On a positive note, I have to say that these dizzying disruptions to normal life have caused me to look more deeply into who I really am as a Christian. At the core, what do I really believe?

I believe God is sovereign over the affairs of humankind.

The One who called the shepherd boy, David in from tending his sheep on the hills and elevated him to the rank of king, is the same One who announced the birth of the Messiah, the rightful heir to David's throne, first to a group of shepherds on a hill. Think of that. The continuity of it. The beauty of it.

“Come to me with your ears wide open.
    Listen, and you will find life.
I will make an everlasting covenant with you.
    I will give you all the unfailing love I promised to David.

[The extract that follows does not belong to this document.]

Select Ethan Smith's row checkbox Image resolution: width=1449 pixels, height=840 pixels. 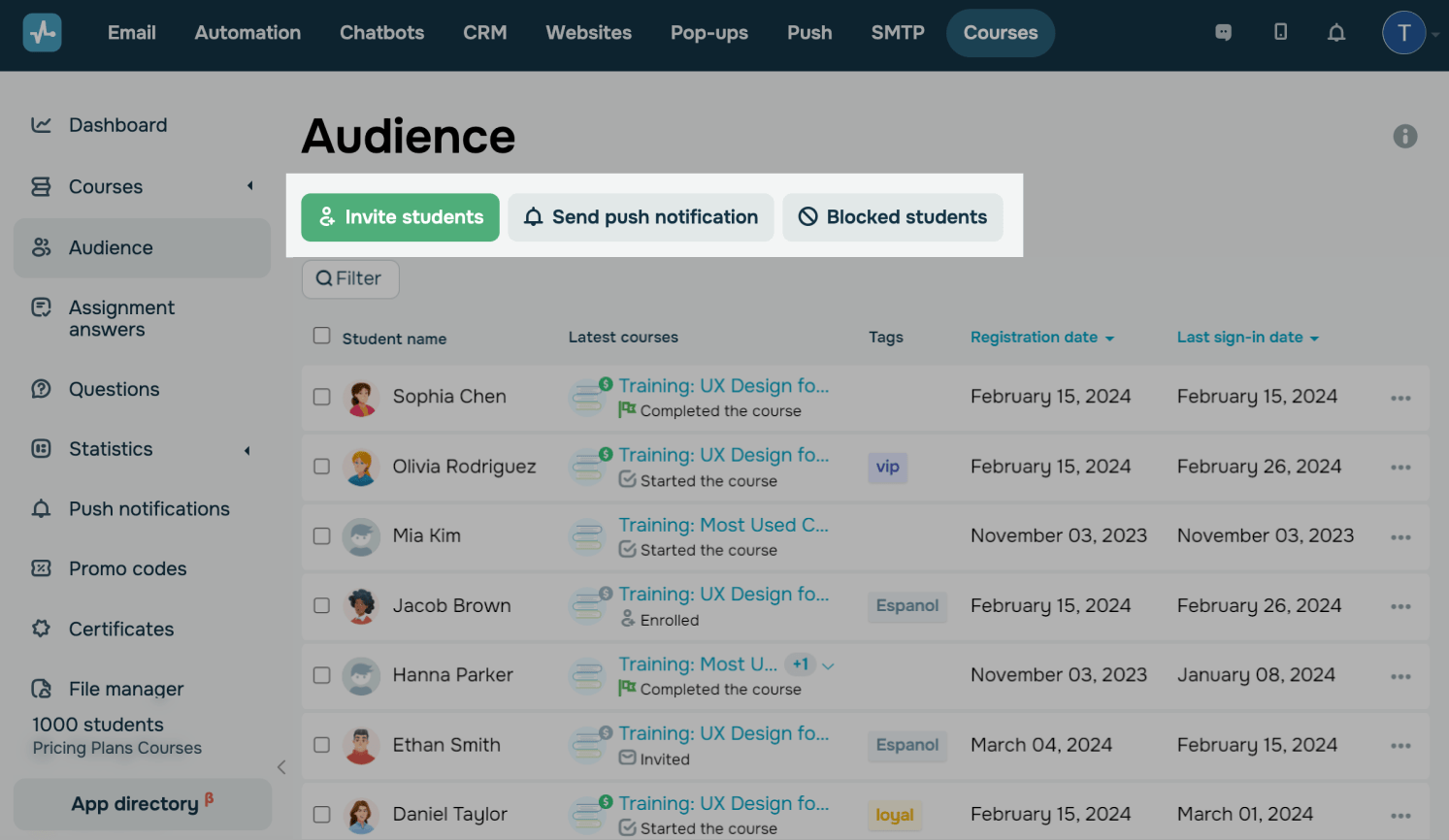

 See how I used him to display my power among the peoples.
    I made him a leader among the nations.
 Isaiah 55: 3 - 4

Have you heard the Rich Mullins' song, "Creed"? The song originally came out in 1986, but most of its lyrics are taken directly from the Apostles' Creed which is centuries old. According to an article written by Elliot Ritzema (with John D. Barry) for the Lexham Bible Dictionary,  "The earliest written form of this creed is found in a letter that Marcellus of Ancyra wrote in Greek to Julius, the bishop of Rome, about AD 341. About 50 years later, Tyrannius Rufinus wrote a commentary on this creed in Latin (Commentarius in symbolum apostolorum). In it, he recounted the viewpoint that the apostles wrote the creed together after Pentecost, before leaving Jerusalem to preach" (Symb. 2).

So again, continuity. The beauty of that. I pulled up the song on YouTube and listened to Rich Mullins sing "Creed" several times the other evening. It brought me great joy and comfort. "I did not make it, but it is making me. It's the very truth of God, not the invention of any man," Mullins sings. Yes!

Seek the Lord while you can find him.
    Call on him now while he is near.
 Let the wicked change their ways
    and banish the very thought of doing wrong.
Let them turn to the Lord that he may have mercy on them.
    Yes, turn to our God, for he will forgive generously.

 “My thoughts are nothing like your thoughts,” says the Lord.
    “And my ways are far beyond anything you could imagine.
 For just as the heavens are higher than the earth,
    so my ways are higher than your ways
    and my thoughts higher than your thoughts.  Isaiah 55: 6 - 9

God has a plan and He will see it through whether we can see the thread now or not. "Thy will be done" is still the best, most effective prayer to bring peace to our hearts and minds during these dizzying, unsettling times. God's got this. All of it.